The correlation between clinical outcome and tumor genotype is of interest. Secondary mutations in exons 13 and 14 are known to be well controlled by sunitinib; however, those in exon 17 are not [12]. The patient that remained on study for 12 cycles had a biopsy prior to study entry that demonstrated a primary KIT exon 11 (alteration beginning at K558) with a secondary exon 17 mutation (Y823D). In vitro studies by Guo and colleagues suggested that Nilotinib in cell lines transfected with a KIT gene containing an exon 9 or 11 mutation with an exon 17 mutation (D820Y and N822 K) demonstrated significant kinase inhibition as well as decreased cell proliferation The Japanese study also documented a partial response in patients whose GIST contained a KIT exon 11 (dup 567–576) and exon 17 (D820G) mutation [9]. The benefit of nilotinib for patients with exon 11 and 17 mutations is intriguing but appears to be dependent on the specific secondary mutation in exon 17. In addition, other cellular factors beyond the mutations may play a role in whether a response is noted, as is exemplified by our second patient with the exon 11 (alteration beginning at 558) and exon 17 (N822 K), who would have been predicted to have benefit from nilotinib based on in vitro data, but whose tumor progressed after 2 months of therapy.

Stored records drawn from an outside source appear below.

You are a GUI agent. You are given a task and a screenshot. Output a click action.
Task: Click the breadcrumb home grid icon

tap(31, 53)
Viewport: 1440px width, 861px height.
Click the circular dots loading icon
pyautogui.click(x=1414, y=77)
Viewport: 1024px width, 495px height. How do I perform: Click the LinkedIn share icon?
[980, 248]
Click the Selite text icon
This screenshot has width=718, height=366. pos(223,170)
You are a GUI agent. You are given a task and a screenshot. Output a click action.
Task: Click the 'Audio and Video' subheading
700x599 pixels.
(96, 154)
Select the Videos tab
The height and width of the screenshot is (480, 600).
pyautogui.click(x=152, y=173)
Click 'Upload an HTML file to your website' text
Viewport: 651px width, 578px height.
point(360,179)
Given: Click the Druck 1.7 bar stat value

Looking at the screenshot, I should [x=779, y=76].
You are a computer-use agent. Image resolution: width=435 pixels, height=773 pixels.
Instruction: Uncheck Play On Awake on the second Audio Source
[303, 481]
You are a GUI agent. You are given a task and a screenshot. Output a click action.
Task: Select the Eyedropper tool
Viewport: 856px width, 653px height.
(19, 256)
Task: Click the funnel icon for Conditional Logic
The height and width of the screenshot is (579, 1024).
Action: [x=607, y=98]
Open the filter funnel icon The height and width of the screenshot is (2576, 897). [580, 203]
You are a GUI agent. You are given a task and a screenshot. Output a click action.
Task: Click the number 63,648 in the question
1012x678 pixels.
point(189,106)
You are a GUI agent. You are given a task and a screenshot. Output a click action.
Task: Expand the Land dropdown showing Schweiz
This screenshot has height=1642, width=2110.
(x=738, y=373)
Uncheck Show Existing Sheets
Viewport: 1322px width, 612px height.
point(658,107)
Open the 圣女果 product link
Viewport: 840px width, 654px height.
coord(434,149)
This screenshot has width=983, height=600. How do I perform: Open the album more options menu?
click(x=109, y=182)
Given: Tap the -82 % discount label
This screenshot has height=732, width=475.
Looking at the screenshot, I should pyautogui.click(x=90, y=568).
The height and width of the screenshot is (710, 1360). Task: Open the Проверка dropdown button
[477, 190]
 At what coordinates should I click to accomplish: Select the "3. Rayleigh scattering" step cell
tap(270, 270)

We concluded that nilotinib was generally well tolerated and may provide benefit to specific subset of advanced GIST with secondary KIT exon 17 mutations, a group of patients that have no standard therapeutic options. Further studies are needed to confirm these data and to define the role of nilotinib for treatment of GIST, alone or in combination with other drugs.